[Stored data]
* * *

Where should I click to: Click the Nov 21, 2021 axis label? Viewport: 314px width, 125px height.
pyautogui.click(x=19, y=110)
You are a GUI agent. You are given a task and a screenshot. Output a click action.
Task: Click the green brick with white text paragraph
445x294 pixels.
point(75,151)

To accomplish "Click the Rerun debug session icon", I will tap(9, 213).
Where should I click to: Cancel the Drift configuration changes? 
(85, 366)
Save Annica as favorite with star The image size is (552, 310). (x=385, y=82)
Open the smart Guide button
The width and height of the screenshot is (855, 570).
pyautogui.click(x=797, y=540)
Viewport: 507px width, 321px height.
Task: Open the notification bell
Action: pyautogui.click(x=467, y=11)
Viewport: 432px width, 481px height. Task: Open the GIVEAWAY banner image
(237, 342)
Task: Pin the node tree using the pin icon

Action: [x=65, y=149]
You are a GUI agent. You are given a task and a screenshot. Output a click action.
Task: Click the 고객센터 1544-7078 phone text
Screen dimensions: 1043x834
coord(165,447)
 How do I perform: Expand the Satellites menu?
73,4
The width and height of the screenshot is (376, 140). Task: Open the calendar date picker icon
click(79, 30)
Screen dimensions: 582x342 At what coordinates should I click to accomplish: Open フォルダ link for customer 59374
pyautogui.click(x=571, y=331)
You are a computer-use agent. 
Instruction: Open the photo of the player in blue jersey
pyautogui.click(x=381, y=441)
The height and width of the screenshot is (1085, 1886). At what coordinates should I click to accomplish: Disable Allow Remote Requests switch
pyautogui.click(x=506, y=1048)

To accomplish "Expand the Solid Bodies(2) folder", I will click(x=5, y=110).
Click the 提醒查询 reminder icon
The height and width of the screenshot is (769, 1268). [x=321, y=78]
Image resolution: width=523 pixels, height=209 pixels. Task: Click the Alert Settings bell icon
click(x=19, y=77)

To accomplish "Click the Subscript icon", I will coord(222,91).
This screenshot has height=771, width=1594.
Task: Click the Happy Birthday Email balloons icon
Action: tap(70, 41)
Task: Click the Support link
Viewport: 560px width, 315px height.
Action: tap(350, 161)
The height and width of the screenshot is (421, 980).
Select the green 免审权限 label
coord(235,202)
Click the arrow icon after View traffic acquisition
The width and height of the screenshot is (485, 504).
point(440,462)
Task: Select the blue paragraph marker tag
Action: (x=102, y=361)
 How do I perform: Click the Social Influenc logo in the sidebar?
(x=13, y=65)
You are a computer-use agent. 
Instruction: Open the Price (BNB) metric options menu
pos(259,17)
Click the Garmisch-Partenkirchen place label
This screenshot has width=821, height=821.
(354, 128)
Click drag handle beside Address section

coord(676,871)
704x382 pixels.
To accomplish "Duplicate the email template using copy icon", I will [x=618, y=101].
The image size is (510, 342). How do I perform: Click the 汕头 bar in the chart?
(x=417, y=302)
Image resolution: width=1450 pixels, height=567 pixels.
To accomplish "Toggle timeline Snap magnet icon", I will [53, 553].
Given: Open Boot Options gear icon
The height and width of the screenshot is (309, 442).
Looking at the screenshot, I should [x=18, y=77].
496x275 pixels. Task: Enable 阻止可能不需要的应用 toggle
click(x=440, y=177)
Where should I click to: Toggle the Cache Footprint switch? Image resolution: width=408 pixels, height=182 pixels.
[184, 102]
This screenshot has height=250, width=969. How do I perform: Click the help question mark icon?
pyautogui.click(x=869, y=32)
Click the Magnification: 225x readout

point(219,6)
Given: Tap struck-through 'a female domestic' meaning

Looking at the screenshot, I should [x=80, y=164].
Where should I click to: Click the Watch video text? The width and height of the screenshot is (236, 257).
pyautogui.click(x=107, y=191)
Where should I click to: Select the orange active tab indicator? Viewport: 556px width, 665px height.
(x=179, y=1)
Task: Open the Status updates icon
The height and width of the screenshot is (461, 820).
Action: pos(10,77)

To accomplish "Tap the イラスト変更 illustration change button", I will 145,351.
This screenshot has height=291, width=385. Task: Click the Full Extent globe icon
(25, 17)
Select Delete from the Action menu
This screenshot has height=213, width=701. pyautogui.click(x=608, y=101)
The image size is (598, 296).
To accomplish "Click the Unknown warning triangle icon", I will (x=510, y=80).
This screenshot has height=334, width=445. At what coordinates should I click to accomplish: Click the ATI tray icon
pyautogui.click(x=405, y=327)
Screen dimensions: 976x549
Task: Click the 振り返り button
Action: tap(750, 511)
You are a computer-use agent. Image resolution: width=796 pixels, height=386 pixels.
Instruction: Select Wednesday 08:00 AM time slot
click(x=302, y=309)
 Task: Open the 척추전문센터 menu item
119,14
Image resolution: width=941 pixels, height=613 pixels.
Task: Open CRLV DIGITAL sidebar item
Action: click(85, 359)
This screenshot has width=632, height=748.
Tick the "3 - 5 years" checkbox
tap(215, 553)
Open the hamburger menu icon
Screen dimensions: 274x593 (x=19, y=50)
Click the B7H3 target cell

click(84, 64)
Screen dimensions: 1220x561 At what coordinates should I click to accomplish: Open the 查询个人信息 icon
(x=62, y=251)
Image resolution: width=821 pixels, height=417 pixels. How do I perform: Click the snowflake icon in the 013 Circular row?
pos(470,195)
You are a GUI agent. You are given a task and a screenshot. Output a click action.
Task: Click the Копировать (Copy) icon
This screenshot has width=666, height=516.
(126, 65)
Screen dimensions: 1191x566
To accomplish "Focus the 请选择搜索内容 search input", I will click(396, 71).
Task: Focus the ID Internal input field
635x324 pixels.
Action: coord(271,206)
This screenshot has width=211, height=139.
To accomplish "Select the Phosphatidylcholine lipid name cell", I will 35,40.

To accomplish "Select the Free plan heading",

* * *

WHAT THIS TASK INVOLVES:
Word for word, copy out the entries.

WRITTEN REPLY:
Where should I click to: Click the Nov 21, 2021 axis label? Viewport: 314px width, 125px height.
pyautogui.click(x=19, y=110)
You are a GUI agent. You are given a task and a screenshot. Output a click action.
Task: Click the green brick with white text paragraph
445x294 pixels.
point(75,151)

To accomplish "Click the Rerun debug session icon", I will tap(9, 213).
Where should I click to: Cancel the Drift configuration changes? 
(85, 366)
Save Annica as favorite with star The image size is (552, 310). (x=385, y=82)
Open the smart Guide button
The width and height of the screenshot is (855, 570).
pyautogui.click(x=797, y=540)
Viewport: 507px width, 321px height.
Task: Open the notification bell
Action: pyautogui.click(x=467, y=11)
Viewport: 432px width, 481px height. Task: Open the GIVEAWAY banner image
(237, 342)
Task: Pin the node tree using the pin icon

Action: [x=65, y=149]
You are a GUI agent. You are given a task and a screenshot. Output a click action.
Task: Click the 고객센터 1544-7078 phone text
Screen dimensions: 1043x834
coord(165,447)
 How do I perform: Expand the Satellites menu?
73,4
The width and height of the screenshot is (376, 140). Task: Open the calendar date picker icon
click(79, 30)
Screen dimensions: 582x342 At what coordinates should I click to accomplish: Open フォルダ link for customer 59374
pyautogui.click(x=571, y=331)
You are a computer-use agent. 
Instruction: Open the photo of the player in blue jersey
pyautogui.click(x=381, y=441)
The height and width of the screenshot is (1085, 1886). At what coordinates should I click to accomplish: Disable Allow Remote Requests switch
pyautogui.click(x=506, y=1048)

To accomplish "Expand the Solid Bodies(2) folder", I will click(x=5, y=110).
Click the 提醒查询 reminder icon
The height and width of the screenshot is (769, 1268). [x=321, y=78]
Image resolution: width=523 pixels, height=209 pixels. Task: Click the Alert Settings bell icon
click(x=19, y=77)

To accomplish "Click the Subscript icon", I will coord(222,91).
This screenshot has height=771, width=1594.
Task: Click the Happy Birthday Email balloons icon
Action: tap(70, 41)
Task: Click the Support link
Viewport: 560px width, 315px height.
Action: tap(350, 161)
The height and width of the screenshot is (421, 980).
Select the green 免审权限 label
coord(235,202)
Click the arrow icon after View traffic acquisition
The width and height of the screenshot is (485, 504).
point(440,462)
Task: Select the blue paragraph marker tag
Action: (x=102, y=361)
 How do I perform: Click the Social Influenc logo in the sidebar?
(x=13, y=65)
You are a computer-use agent. 
Instruction: Open the Price (BNB) metric options menu
pos(259,17)
Click the Garmisch-Partenkirchen place label
This screenshot has width=821, height=821.
(354, 128)
Click drag handle beside Address section

coord(676,871)
704x382 pixels.
To accomplish "Duplicate the email template using copy icon", I will [x=618, y=101].
The image size is (510, 342). How do I perform: Click the 汕头 bar in the chart?
(x=417, y=302)
Image resolution: width=1450 pixels, height=567 pixels.
To accomplish "Toggle timeline Snap magnet icon", I will [53, 553].
Given: Open Boot Options gear icon
The height and width of the screenshot is (309, 442).
Looking at the screenshot, I should [x=18, y=77].
496x275 pixels. Task: Enable 阻止可能不需要的应用 toggle
click(x=440, y=177)
Where should I click to: Toggle the Cache Footprint switch? Image resolution: width=408 pixels, height=182 pixels.
[184, 102]
This screenshot has height=250, width=969. How do I perform: Click the help question mark icon?
pyautogui.click(x=869, y=32)
Click the Magnification: 225x readout

point(219,6)
Given: Tap struck-through 'a female domestic' meaning

Looking at the screenshot, I should [x=80, y=164].
Where should I click to: Click the Watch video text? The width and height of the screenshot is (236, 257).
pyautogui.click(x=107, y=191)
Where should I click to: Select the orange active tab indicator? Viewport: 556px width, 665px height.
(x=179, y=1)
Task: Open the Status updates icon
The height and width of the screenshot is (461, 820).
Action: pos(10,77)

To accomplish "Tap the イラスト変更 illustration change button", I will 145,351.
This screenshot has height=291, width=385. Task: Click the Full Extent globe icon
(25, 17)
Select Delete from the Action menu
This screenshot has height=213, width=701. pyautogui.click(x=608, y=101)
The image size is (598, 296).
To accomplish "Click the Unknown warning triangle icon", I will (x=510, y=80).
This screenshot has height=334, width=445. At what coordinates should I click to accomplish: Click the ATI tray icon
pyautogui.click(x=405, y=327)
Screen dimensions: 976x549
Task: Click the 振り返り button
Action: tap(750, 511)
You are a computer-use agent. Image resolution: width=796 pixels, height=386 pixels.
Instruction: Select Wednesday 08:00 AM time slot
click(x=302, y=309)
 Task: Open the 척추전문센터 menu item
119,14
Image resolution: width=941 pixels, height=613 pixels.
Task: Open CRLV DIGITAL sidebar item
Action: click(85, 359)
This screenshot has width=632, height=748.
Tick the "3 - 5 years" checkbox
tap(215, 553)
Open the hamburger menu icon
Screen dimensions: 274x593 (x=19, y=50)
Click the B7H3 target cell

click(84, 64)
Screen dimensions: 1220x561 At what coordinates should I click to accomplish: Open the 查询个人信息 icon
(x=62, y=251)
Image resolution: width=821 pixels, height=417 pixels. How do I perform: Click the snowflake icon in the 013 Circular row?
pos(470,195)
You are a GUI agent. You are given a task and a screenshot. Output a click action.
Task: Click the Копировать (Copy) icon
This screenshot has width=666, height=516.
(126, 65)
Screen dimensions: 1191x566
To accomplish "Focus the 请选择搜索内容 search input", I will click(396, 71).
Task: Focus the ID Internal input field
635x324 pixels.
Action: coord(271,206)
This screenshot has width=211, height=139.
To accomplish "Select the Phosphatidylcholine lipid name cell", I will 35,40.

To accomplish "Select the Free plan heading",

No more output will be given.